Embora Tillerson tenha apoiado a abordagem à guerra no Afeganistão anunciada por Trump na semana passada, ele não sentiu necessidade de enquadrar os objetivos dos EUA nos mesmos termos do comandante-em-chefe. Em 21 de agosto, quando Trump proclamou que “nossas tropas lutarão para vencer”, Tillerson apresentou uma agenda muito mais modesta.

Acho que o presidente foi claro de que todo esse esforço se destinava a pressionar o Taleban, fazer o Taleban compreender que não terão uma vitória no campo de batalha”, disse Tillerson no ano passado. “Podemos não vencer, mas vocês também não.” 

Apesar de Tillerson ter insistido que tinha um bom relacionamento com o presidente, ele e seu círculo estreito de assessores muitas vezes se viram em oposição a alguns assessores do republicano. 

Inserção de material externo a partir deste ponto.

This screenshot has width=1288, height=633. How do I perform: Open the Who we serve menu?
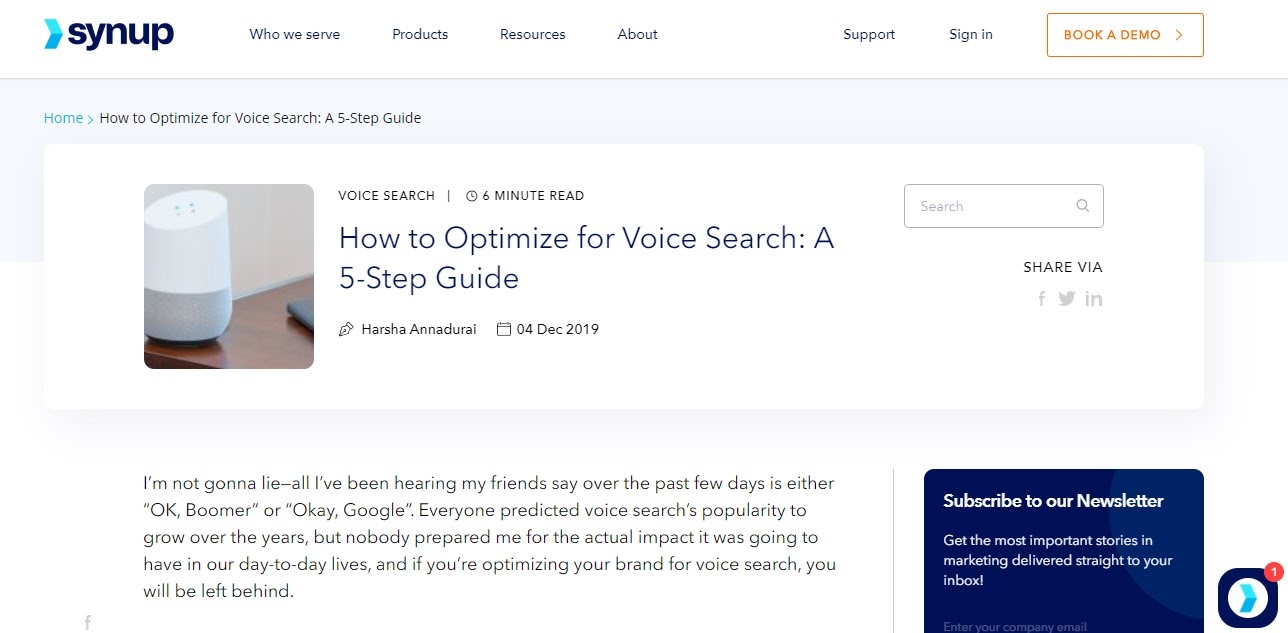click(294, 34)
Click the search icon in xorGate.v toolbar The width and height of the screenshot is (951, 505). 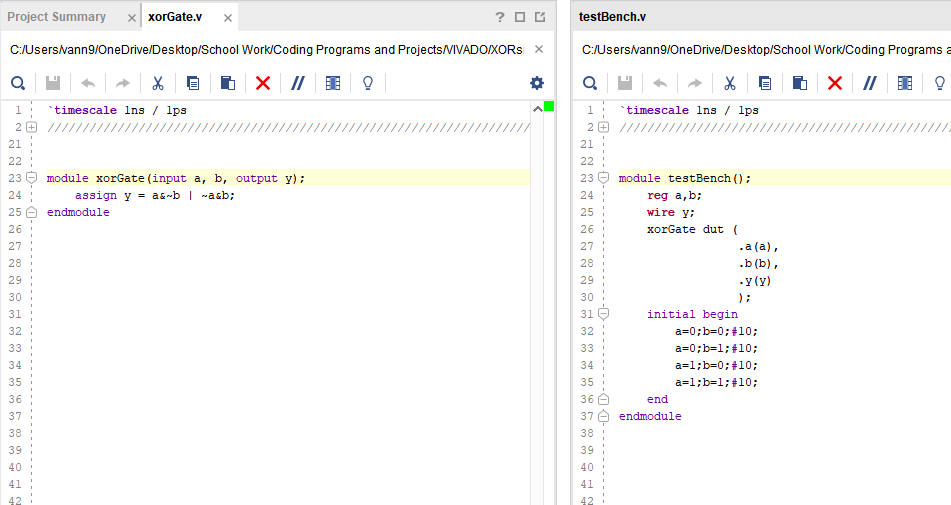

O secretário tinha lançado uma reforma administrativa no Estado que deverá demorar anos, para incômodo de algumas autoridades graduadas da Casa Branca ávidas para distribuir cargos de apadrinhamento político. 

Tillerson, por sua vez, ficou incomodado com as camadas de burocracia e o que ele considerou um caos constante e meses de inépcia no novo governo, segundo pessoas a par de seu pensamento. 

Ele também se queixou a amigos sobre centros de poder concorrentes e uma cultura de apunhalar pelas costas que é muito diferente da cultura corporativa, de cima para baixo, que ele deixou. 

Essa experiência corporativa deu a Tillerson um histórico nas sensibilidades e exigências de uma grande e diversificada força de trabalho, e pareceu informar seu claro desacordo com Trump sobre as manifestações racistas em Charlottesville.

Tillerson, que muitas vezes disse se considerar um escoteiro vitalício, não se intimidava em se afastar de Trump quando seus valores pareciam se chocar. 

Depois que Trump afirmou que “muitos lados” eram culpados pela violência, Tillerson foi perguntado se estava “se distanciando” dos comentários de Trump. E ele respondeu: “Fiz meus próprios comentários sobre nossos valores”.

“Nós não honramos, nem promovemos ou aceitamos o discurso de ódio sob qualquer forma”, disse ele na época.